The primary risk for India's export economy remains the inherent unpredictability of US trade policy. Despite the Supreme Court's intervention, the potential for further legal challenges and the invocation of alternative tariff authorities by the US administration means that policy volatility is unlikely to disappear entirely. This instability directly undermines India's long-term competitiveness, particularly in labor-intensive sectors like textiles, leather, and seafood, where competitors in countries with more stable trade relationships may gain a decisive edge. The postponement of the interim trade deal negotiations underscores a deeper challenge in solidifying market access and strategic alignment, potentially delaying crucial investment inflows. Furthermore, persistent currency weakness for the Indian Rupee, predicted to hover around 90-91 against the USD through 2026, could exacerbate the current account deficit and strain macroeconomic stability, especially if net FDI flows remain soft. The Federation of Indian Export Organisations (FIEO) has consistently highlighted challenges related to export credit and liquidity, which could be amplified by prolonged trade tensions and reduced investor sentiment.

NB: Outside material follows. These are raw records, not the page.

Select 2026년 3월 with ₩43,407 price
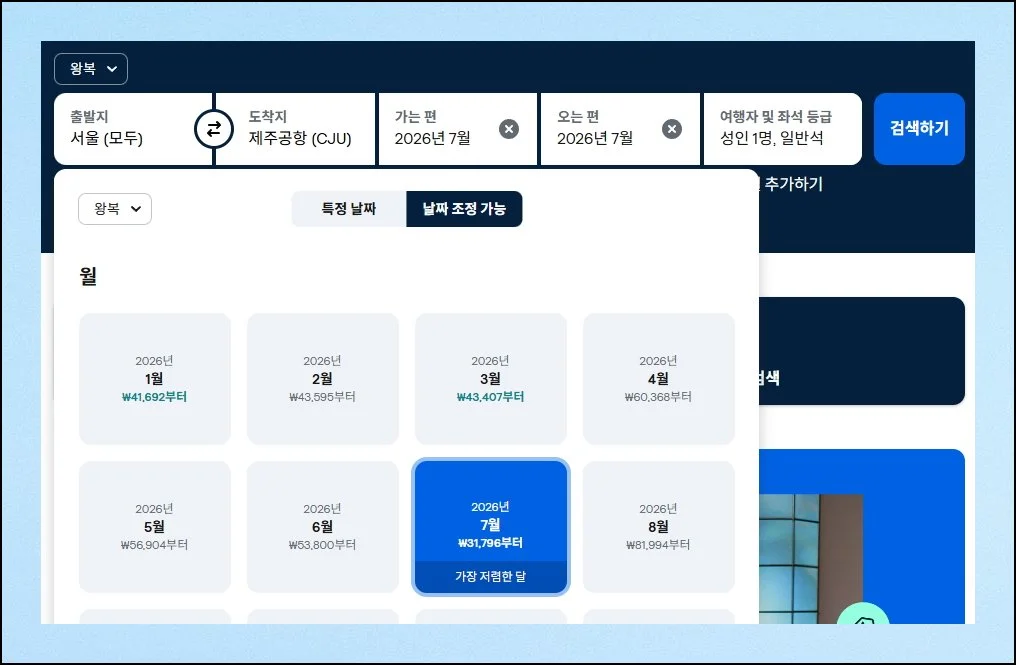The width and height of the screenshot is (1016, 665). [x=491, y=379]
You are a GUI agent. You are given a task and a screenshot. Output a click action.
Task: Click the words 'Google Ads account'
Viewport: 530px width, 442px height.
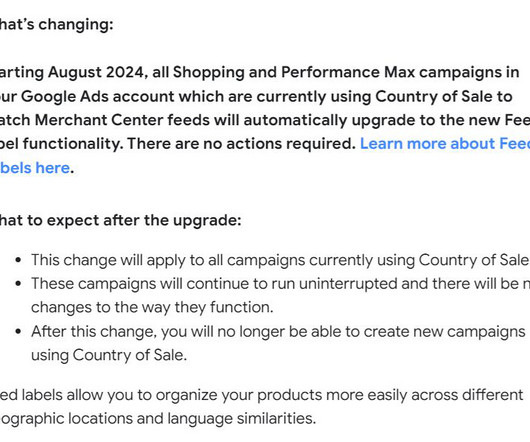98,97
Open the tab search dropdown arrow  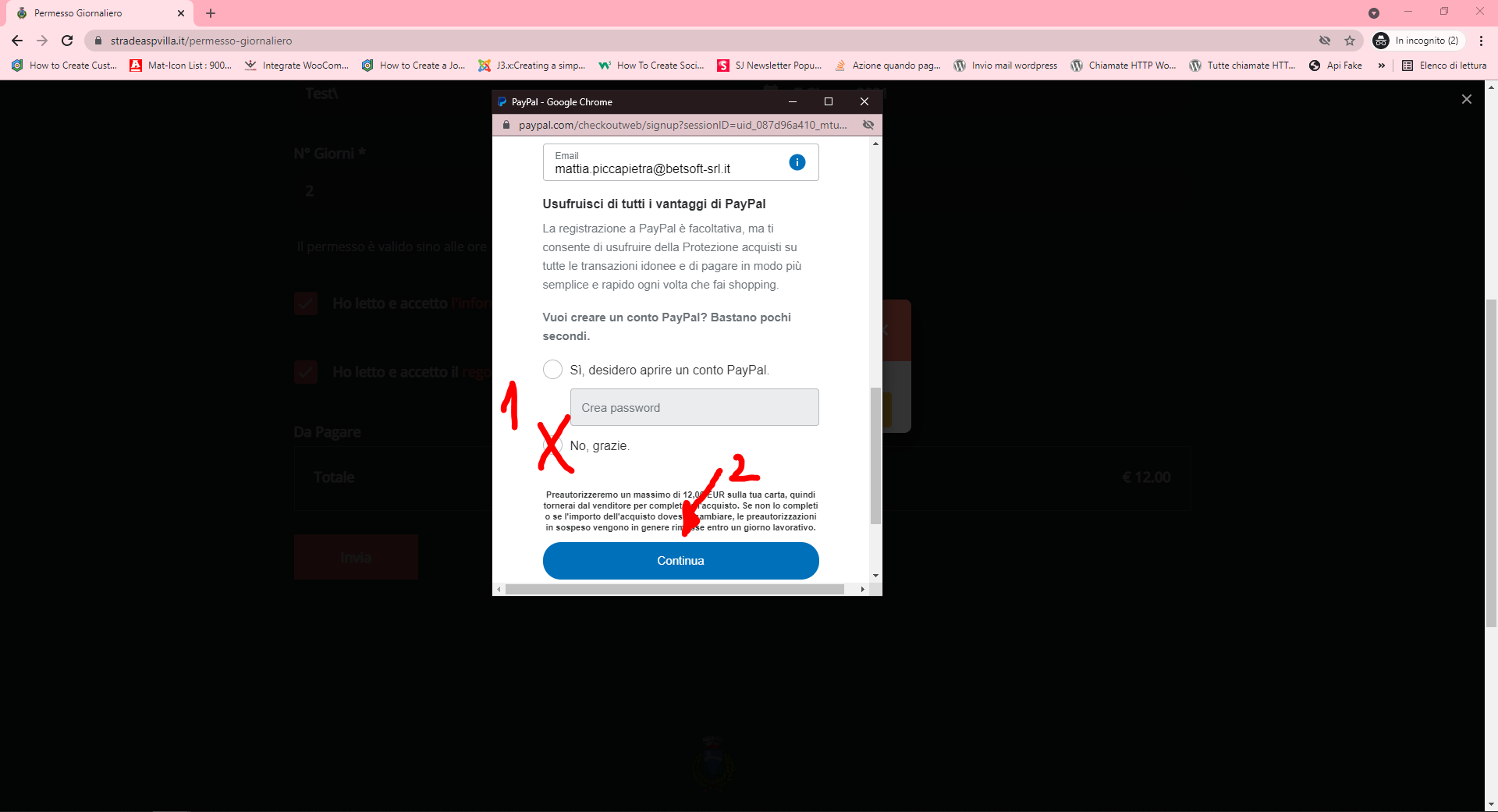[1373, 13]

The Path Forward: Navigating Policy Shifts

Moving forward, India's strategy must balance immediate trade negotiations with long-term structural reforms. The Federation of Indian Export Organisations (FIEO) acknowledges the potential benefits of concluded free trade agreements with the EU and US, which could offer improved market access. However, the focus remains on achieving greater clarity and stability in trade relations. Analysts suggest that while concluded deals are likely to hold, the leverage for negotiating future market access has shifted, potentially giving India more room to define its boundaries. The export sector's resilience, demonstrated by a 6.15% growth in April-January 2025-26, suggests underlying strength, but continued diversification into emerging markets remains crucial to mitigate over-reliance on any single trading partner. The ultimate goal will be to transition from a reactive stance against policy shifts to a proactive approach focused on enhancing domestic competitiveness and securing predictable trade frameworks.